WRITTEN TASK
Express every line of the records below as a JSON list of strings, one string per line, and leave out the blank lines.

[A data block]

____________________

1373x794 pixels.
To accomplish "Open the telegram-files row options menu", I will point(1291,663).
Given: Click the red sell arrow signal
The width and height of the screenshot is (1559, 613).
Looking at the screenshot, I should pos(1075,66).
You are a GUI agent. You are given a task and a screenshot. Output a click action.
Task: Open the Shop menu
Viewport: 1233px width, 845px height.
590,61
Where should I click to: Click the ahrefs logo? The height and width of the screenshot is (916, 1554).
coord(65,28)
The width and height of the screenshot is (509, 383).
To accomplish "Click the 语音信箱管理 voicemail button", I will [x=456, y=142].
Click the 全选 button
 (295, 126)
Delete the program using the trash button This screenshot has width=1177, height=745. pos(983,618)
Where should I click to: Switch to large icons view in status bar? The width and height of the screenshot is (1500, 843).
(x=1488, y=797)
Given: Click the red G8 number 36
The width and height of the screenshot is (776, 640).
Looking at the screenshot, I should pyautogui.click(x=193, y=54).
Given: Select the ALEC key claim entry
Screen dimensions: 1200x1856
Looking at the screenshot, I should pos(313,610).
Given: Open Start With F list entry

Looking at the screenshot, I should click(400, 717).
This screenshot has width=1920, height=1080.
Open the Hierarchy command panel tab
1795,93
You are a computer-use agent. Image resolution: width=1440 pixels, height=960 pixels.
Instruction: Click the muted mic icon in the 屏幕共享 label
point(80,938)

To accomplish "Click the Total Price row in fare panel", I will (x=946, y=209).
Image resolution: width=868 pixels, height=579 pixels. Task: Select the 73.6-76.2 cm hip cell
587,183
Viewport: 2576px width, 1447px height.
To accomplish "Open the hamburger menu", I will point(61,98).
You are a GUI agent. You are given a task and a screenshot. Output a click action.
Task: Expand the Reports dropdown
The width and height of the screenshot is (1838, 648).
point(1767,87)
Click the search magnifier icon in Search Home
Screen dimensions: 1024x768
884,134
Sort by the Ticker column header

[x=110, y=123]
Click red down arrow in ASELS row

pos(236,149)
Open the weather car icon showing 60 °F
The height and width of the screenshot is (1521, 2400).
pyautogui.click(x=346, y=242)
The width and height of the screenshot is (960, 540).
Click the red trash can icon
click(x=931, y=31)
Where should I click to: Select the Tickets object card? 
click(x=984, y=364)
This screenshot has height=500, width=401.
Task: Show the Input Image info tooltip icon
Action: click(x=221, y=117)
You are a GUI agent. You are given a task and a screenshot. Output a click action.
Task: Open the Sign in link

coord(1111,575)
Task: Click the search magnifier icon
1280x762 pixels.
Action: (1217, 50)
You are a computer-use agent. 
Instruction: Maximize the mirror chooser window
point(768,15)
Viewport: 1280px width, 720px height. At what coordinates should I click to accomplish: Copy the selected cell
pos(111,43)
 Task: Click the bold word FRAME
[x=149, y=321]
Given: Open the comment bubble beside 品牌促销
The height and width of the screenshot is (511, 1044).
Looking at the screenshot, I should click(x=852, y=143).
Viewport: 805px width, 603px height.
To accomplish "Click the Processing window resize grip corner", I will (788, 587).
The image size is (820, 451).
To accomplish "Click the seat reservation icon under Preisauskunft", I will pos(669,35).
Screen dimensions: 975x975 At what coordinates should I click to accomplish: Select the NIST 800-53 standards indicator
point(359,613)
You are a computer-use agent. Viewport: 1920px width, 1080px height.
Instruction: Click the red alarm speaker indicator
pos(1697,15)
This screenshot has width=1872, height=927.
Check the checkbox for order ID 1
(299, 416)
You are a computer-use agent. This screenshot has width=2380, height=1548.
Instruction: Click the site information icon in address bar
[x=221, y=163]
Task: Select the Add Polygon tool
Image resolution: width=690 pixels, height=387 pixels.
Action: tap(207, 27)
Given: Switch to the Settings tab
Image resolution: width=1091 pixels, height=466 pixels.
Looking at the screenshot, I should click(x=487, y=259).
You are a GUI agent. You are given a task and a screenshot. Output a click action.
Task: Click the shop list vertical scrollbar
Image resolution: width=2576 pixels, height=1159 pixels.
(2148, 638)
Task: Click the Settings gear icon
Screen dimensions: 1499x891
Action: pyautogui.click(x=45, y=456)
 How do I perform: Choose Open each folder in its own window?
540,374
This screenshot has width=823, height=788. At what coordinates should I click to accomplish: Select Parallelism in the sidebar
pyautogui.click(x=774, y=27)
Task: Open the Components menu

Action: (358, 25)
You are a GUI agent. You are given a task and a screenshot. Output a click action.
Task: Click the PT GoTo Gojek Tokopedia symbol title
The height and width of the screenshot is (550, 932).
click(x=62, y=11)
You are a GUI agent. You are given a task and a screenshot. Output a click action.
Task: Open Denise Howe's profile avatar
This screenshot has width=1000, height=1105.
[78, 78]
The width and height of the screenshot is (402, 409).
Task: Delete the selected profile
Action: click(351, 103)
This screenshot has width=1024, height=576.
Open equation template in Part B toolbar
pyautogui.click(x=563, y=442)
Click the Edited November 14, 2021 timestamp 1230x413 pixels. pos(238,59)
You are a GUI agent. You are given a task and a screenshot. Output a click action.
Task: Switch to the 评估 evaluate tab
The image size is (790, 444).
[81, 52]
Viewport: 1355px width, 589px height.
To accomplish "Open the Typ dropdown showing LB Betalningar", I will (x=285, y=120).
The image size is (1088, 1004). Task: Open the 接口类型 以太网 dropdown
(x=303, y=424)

____________________

WORKED SOLUTION
[
  "1373x794 pixels.",
  "To accomplish \"Open the telegram-files row options menu\", I will point(1291,663).",
  "Given: Click the red sell arrow signal",
  "The width and height of the screenshot is (1559, 613).",
  "Looking at the screenshot, I should pos(1075,66).",
  "You are a GUI agent. You are given a task and a screenshot. Output a click action.",
  "Task: Open the Shop menu",
  "Viewport: 1233px width, 845px height.",
  "590,61",
  "Where should I click to: Click the ahrefs logo? The height and width of the screenshot is (916, 1554).",
  "coord(65,28)",
  "The width and height of the screenshot is (509, 383).",
  "To accomplish \"Click the 语音信箱管理 voicemail button\", I will [x=456, y=142].",
  "Click the 全选 button",
  " (295, 126)",
  "Delete the program using the trash button This screenshot has width=1177, height=745. pos(983,618)",
  "Where should I click to: Switch to large icons view in status bar? The width and height of the screenshot is (1500, 843).",
  "(x=1488, y=797)",
  "Given: Click the red G8 number 36",
  "The width and height of the screenshot is (776, 640).",
  "Looking at the screenshot, I should pyautogui.click(x=193, y=54).",
  "Given: Select the ALEC key claim entry",
  "Screen dimensions: 1200x1856",
  "Looking at the screenshot, I should pos(313,610).",
  "Given: Open Start With F list entry",
  "Looking at the screenshot, I should click(400, 717).",
  "This screenshot has width=1920, height=1080.",
  "Open the Hierarchy command panel tab",
  "1795,93",
  "You are a computer-use agent. Image resolution: width=1440 pixels, height=960 pixels.",
  "Instruction: Click the muted mic icon in the 屏幕共享 label",
  "point(80,938)",
  "To accomplish \"Click the Total Price row in fare panel\", I will (x=946, y=209).",
  "Image resolution: width=868 pixels, height=579 pixels. Task: Select the 73.6-76.2 cm hip cell",
  "587,183",
  "Viewport: 2576px width, 1447px height.",
  "To accomplish \"Open the hamburger menu\", I will point(61,98).",
  "You are a GUI agent. You are given a task and a screenshot. Output a click action.",
  "Task: Expand the Reports dropdown",
  "The width and height of the screenshot is (1838, 648).",
  "point(1767,87)",
  "Click the search magnifier icon in Search Home",
  "Screen dimensions: 1024x768",
  "884,134",
  "Sort by the Ticker column header",
  "[x=110, y=123]",
  "Click red down arrow in ASELS row",
  "pos(236,149)",
  "Open the weather car icon showing 60 °F",
  "The height and width of the screenshot is (1521, 2400).",
  "pyautogui.click(x=346, y=242)",
  "The width and height of the screenshot is (960, 540).",
  "Click the red trash can icon",
  "click(x=931, y=31)",
  "Where should I click to: Select the Tickets object card? ",
  "click(x=984, y=364)",
  "This screenshot has height=500, width=401.",
  "Task: Show the Input Image info tooltip icon",
  "Action: click(x=221, y=117)",
  "You are a GUI agent. You are given a task and a screenshot. Output a click action.",
  "Task: Open the Sign in link",
  "coord(1111,575)",
  "Task: Click the search magnifier icon",
  "1280x762 pixels.",
  "Action: (1217, 50)",
  "You are a computer-use agent. ",
  "Instruction: Maximize the mirror chooser window",
  "point(768,15)",
  "Viewport: 1280px width, 720px height. At what coordinates should I click to accomplish: Copy the selected cell",
  "pos(111,43)",
  " Task: Click the bold word FRAME",
  "[x=149, y=321]",
  "Given: Open the comment bubble beside 品牌促销",
  "The height and width of the screenshot is (511, 1044).",
  "Looking at the screenshot, I should click(x=852, y=143).",
  "Viewport: 805px width, 603px height.",
  "To accomplish \"Click the Processing window resize grip corner\", I will (788, 587).",
  "The image size is (820, 451).",
  "To accomplish \"Click the seat reservation icon under Preisauskunft\", I will pos(669,35).",
  "Screen dimensions: 975x975 At what coordinates should I click to accomplish: Select the NIST 800-53 standards indicator",
  "point(359,613)",
  "You are a computer-use agent. Viewport: 1920px width, 1080px height.",
  "Instruction: Click the red alarm speaker indicator",
  "pos(1697,15)",
  "This screenshot has width=1872, height=927.",
  "Check the checkbox for order ID 1",
  "(299, 416)",
  "You are a computer-use agent. This screenshot has width=2380, height=1548.",
  "Instruction: Click the site information icon in address bar",
  "[x=221, y=163]",
  "Task: Select the Add Polygon tool",
  "Image resolution: width=690 pixels, height=387 pixels.",
  "Action: tap(207, 27)",
  "Given: Switch to the Settings tab",
  "Image resolution: width=1091 pixels, height=466 pixels.",
  "Looking at the screenshot, I should click(x=487, y=259).",
  "You are a GUI agent. You are given a task and a screenshot. Output a click action.",
  "Task: Click the shop list vertical scrollbar",
  "Image resolution: width=2576 pixels, height=1159 pixels.",
  "(2148, 638)",
  "Task: Click the Settings gear icon",
  "Screen dimensions: 1499x891",
  "Action: pyautogui.click(x=45, y=456)",
  " How do I perform: Choose Open each folder in its own window?",
  "540,374",
  "This screenshot has width=823, height=788. At what coordinates should I click to accomplish: Select Parallelism in the sidebar",
  "pyautogui.click(x=774, y=27)",
  "Task: Open the Components menu",
  "Action: (358, 25)",
  "You are a GUI agent. You are given a task and a screenshot. Output a click action.",
  "Task: Click the PT GoTo Gojek Tokopedia symbol title",
  "The height and width of the screenshot is (550, 932).",
  "click(x=62, y=11)",
  "You are a GUI agent. You are given a task and a screenshot. Output a click action.",
  "Task: Open Denise Howe's profile avatar",
  "This screenshot has width=1000, height=1105.",
  "[78, 78]",
  "The width and height of the screenshot is (402, 409).",
  "Task: Delete the selected profile",
  "Action: click(351, 103)",
  "This screenshot has width=1024, height=576.",
  "Open equation template in Part B toolbar",
  "pyautogui.click(x=563, y=442)",
  "Click the Edited November 14, 2021 timestamp 1230x413 pixels. pos(238,59)",
  "You are a GUI agent. You are given a task and a screenshot. Output a click action.",
  "Task: Switch to the 评估 evaluate tab",
  "The image size is (790, 444).",
  "[81, 52]",
  "Viewport: 1355px width, 589px height.",
  "To accomplish \"Open the Typ dropdown showing LB Betalningar\", I will (x=285, y=120).",
  "The image size is (1088, 1004). Task: Open the 接口类型 以太网 dropdown",
  "(x=303, y=424)"
]